Small Wars Journal

CNAS Hard Choices report is a good start – but much follow-up is needed

Last week, the Center for a New American Security released Hard Choices: Responsible Defense in an Age of Austerity. The looming crunch in the defense budget -- and how policymakers, the military, and the defense industry will cope – has been the top issue in defense analysis for at least a year. However, the ensuing discussion about the Pentagon’s budget problems has been surprisingly vague. Unlike other recent analyses, including those produced by various deficit cutting panels (Bowles-Simpson, Rivlin-Domenici, etc.) CNAS’s report lays out the strategic context and objectives U.S. policymakers face, presents specific budget scenarios, and computes dollars and quantities for budget line items. Most crucially, the authors discuss the risks and consequences that come with the report’s four increasingly onerous budget cases.

CNAS’s report arrives just as the Congress’s budget “super-committee” meets in an attempt to head off the automatic trigger that would impose defense budget cuts that exceed Hard Choices’ worst case scenario. Policymakers will now have in hand a report from a respected defense think-tank that alerts them to the strategic consequences that could result should the budget process once again break down on Capitol Hill.

With the early-August debt ceiling legislation revealing a little clarity about the budget path ahead, the CNAS staff was under much time pressure to deliver a product that would be relevant to the debate leading up to the next budget milestone at Thanksgiving. As useful as Hard Choices is, it is still just a summary of the deeper implications policymakers and the Pentagon face regarding strategy, defense planning, and risk tradeoffs over the next few years.

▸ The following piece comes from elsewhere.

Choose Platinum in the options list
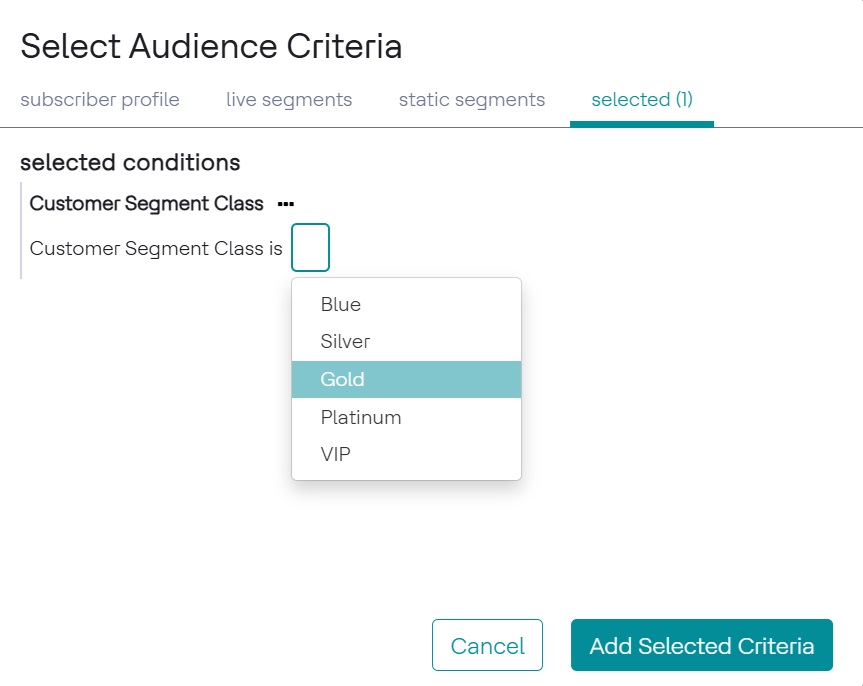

Future reports, produced either by CNAS or other defense think tanks, should be even more explicit at discussing which operational deployments and tempos the services will (and will not) be able to sustain under various cases, which specific low and medium priority missions would no longer be supportable (and the regional consequences of such cancellations), and which portions of the defense industrial base would likely dry up. Equally important, future reports should discuss how future force structure options would attempt to respond to illustrative crisis scenarios. Policymakers would benefit from seeing this analytical work before they make critical budget decisions.

Hard Choices is thus only the first of what should be an increasingly deep and detailed analysis of the strategic choices and risks U.S. policymakers and defense planners will have to cope with in the years ahead. The work of CNAS and other defense thinkers is just beginning.